Jesus Heals Human Evil By Being Both Surgeon and Patient
[This post is part of a series of illustrations for, and analogies of, Jesus’ saving work in the medical substitutionary atonement paradigm. This series is especially designed for teachers, preachers, parents, and communicators. This and other illustrations of the atonement can be found here.]
This photo is Dr. Evan O’Neill Kane (April 6, 1861 – April 1, 1932) operating on himself at the age of 60. He is removing his own appendix. He did this on February 15, 1921. The reports I’ve read do not indicate that his appendix had ruptured. He didn’t need to remove it. He just wanted to remove it. Why?
Dr. Kane believed that general anesthesia, which was always used in this procedure before, was more dangerous than local anesthesia. He was treating other patients who had health conditions that made general anesthesia problematic. In this case, the general anesthesia was ether. Some patients could not be treated that way. But before Dr. Kane could prove that local anesthesia worked on his patients, he decided to be his own patient.
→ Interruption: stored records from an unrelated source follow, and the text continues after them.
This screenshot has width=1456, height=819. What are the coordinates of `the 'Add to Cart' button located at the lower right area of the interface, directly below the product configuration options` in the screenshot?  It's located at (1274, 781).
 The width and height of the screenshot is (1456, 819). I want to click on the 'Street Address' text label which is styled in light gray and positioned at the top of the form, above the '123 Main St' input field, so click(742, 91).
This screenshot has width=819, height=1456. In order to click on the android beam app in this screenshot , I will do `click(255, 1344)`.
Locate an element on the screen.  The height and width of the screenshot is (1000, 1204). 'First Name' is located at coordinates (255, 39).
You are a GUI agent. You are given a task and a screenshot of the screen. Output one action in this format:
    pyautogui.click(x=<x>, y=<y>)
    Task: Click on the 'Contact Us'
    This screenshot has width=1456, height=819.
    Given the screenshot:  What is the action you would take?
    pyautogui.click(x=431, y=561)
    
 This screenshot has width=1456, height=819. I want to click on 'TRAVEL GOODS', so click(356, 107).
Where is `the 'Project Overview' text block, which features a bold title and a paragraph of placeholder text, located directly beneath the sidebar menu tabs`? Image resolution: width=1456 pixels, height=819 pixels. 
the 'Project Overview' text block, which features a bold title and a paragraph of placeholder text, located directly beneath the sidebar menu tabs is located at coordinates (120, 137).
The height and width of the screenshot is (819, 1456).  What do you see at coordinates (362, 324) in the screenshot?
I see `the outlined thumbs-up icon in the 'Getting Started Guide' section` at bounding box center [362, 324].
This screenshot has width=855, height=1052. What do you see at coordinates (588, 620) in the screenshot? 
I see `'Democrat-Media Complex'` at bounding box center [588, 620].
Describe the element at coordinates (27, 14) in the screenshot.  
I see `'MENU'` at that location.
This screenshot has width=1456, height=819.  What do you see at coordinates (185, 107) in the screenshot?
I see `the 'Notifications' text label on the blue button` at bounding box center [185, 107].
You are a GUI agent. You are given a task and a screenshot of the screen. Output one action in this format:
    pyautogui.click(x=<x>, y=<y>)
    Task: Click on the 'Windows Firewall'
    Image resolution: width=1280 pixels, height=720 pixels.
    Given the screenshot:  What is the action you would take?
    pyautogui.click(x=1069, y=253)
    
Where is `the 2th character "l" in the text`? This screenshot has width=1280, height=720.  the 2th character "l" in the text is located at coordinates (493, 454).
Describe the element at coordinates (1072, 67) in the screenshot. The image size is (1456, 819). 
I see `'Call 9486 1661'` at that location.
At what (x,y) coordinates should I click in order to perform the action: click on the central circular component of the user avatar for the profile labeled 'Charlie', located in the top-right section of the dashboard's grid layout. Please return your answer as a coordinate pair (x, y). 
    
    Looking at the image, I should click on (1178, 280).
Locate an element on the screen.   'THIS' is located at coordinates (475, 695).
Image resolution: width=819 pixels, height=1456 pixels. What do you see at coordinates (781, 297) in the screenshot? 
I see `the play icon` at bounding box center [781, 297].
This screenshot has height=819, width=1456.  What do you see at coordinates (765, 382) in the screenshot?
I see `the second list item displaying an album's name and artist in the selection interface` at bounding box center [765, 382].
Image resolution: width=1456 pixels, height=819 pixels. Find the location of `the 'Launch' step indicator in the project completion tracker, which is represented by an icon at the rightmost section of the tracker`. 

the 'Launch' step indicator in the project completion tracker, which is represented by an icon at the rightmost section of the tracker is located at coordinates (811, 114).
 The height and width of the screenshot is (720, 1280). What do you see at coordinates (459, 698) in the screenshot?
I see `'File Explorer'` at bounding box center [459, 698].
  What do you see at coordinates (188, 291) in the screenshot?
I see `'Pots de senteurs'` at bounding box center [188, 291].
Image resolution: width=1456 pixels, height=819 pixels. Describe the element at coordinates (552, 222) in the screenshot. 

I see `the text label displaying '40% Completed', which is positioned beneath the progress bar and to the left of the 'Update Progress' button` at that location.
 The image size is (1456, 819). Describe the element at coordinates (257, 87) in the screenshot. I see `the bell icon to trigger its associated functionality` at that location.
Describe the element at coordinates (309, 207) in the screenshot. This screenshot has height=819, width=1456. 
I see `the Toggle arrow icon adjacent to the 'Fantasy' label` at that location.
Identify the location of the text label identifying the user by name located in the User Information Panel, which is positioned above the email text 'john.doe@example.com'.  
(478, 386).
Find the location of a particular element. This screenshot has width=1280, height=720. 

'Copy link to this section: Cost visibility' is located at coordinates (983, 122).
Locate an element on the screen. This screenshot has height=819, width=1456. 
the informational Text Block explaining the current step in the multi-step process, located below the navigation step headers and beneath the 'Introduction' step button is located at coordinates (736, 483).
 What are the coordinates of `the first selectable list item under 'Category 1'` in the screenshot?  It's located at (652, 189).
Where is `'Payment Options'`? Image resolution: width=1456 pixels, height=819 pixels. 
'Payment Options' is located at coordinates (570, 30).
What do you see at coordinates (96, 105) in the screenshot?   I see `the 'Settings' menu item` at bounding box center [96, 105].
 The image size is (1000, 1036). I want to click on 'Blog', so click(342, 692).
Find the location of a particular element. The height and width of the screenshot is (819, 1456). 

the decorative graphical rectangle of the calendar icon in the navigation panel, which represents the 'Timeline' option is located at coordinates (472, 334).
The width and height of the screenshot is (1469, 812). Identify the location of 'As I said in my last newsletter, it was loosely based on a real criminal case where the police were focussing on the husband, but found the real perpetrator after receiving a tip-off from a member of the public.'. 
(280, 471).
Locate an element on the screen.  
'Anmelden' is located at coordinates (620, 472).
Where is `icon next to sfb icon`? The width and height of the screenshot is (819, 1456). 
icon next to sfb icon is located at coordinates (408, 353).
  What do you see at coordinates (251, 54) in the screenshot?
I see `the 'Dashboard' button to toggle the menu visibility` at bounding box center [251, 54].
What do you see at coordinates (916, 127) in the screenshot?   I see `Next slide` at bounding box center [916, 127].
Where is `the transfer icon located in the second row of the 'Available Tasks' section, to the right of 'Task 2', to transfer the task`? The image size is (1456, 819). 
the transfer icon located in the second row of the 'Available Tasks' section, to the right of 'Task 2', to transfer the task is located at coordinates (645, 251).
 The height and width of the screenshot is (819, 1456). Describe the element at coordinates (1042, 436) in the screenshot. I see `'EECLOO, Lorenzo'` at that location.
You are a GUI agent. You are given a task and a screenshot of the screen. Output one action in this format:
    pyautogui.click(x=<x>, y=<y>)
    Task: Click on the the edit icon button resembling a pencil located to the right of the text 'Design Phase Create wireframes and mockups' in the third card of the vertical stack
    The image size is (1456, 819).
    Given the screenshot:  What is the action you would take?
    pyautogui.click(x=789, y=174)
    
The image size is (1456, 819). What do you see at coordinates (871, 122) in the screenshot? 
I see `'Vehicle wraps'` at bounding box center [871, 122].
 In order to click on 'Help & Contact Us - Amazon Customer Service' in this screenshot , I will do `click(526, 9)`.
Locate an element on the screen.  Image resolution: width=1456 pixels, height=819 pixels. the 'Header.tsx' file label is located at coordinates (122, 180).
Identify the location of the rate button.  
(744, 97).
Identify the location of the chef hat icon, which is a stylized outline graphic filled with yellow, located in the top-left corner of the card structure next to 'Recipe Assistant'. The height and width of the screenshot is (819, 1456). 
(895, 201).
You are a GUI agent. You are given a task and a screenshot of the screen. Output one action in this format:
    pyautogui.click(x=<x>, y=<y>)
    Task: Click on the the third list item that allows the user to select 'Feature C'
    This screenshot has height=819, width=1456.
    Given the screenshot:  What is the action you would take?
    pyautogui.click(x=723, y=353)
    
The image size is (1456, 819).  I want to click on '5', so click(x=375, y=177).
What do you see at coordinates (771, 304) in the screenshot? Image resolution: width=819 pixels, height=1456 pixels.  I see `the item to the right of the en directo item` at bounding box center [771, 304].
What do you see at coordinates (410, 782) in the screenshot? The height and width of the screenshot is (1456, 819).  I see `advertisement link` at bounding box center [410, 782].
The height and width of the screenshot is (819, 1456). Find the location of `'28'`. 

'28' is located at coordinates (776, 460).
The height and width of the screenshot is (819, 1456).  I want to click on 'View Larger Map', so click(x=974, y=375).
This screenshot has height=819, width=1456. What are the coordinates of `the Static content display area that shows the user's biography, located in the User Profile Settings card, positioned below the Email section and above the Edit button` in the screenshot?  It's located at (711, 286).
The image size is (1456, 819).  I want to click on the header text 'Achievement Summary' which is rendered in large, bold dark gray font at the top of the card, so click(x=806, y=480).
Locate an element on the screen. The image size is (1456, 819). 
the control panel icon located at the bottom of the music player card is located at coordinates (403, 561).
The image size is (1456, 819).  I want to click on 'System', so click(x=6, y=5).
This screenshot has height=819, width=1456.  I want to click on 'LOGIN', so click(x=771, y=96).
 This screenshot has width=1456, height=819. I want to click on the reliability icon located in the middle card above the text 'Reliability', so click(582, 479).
In a sense, he loved his patients enough that he decided to become one of them. He wanted to experience surgery from the patient’s perspective.
Dr. Kane performed the operation with mirrors to enable him to see the work area. At this time, the appendix operation was much more major than today. Today, we use a modern keyhole surgery technique. Back then, the incision was much larger. Happily, Dr. Kane was well enough to be taken home the following day. (“Dr. Kane Recovering”, New York Times, February 17, 1921, p.6)
Now Dr. Kane performed many surgeries on people after that using local anesthesia. Of course, those were acts of love and service to other people. And yet, the surgery he performed on himself was the starting point, the source. It was the decisive moment, the focal point, and the source from which Dr. Kane performed every other surgery. He took the greatest risk on himself first. Every other surgery was an aspect of that surgery, a hint of it, a shadow of the surgery he had already performed on himself.
I share that story because it helps us understand the price Jesus paid out of his love for us. When God stepped out of heaven and into Mary’s womb, God became both patient and surgeon. He performed a type of surgery on himself for almost 40 years to change his own human nature. His surgical cuts in himself rooted out the human selfishness, our resistance to the Father, and every desire that was never meant to be in the human heart. But he had to go beyond removing one organ because his whole humanity was infected. He took on this disease that he struggled against his whole life (Hebrews 4:15; 5:7 – 10). And he was successful where everyone else failed. He never sinned. He never gave in.
So he bent his human nature back to love the Father, and perfected the antibodies in himself. When he gave himself back to us, our maker became our healer. Our creator became our savior. He did it first in the body of Jesus, and he does it now in our bodies by his Spirit.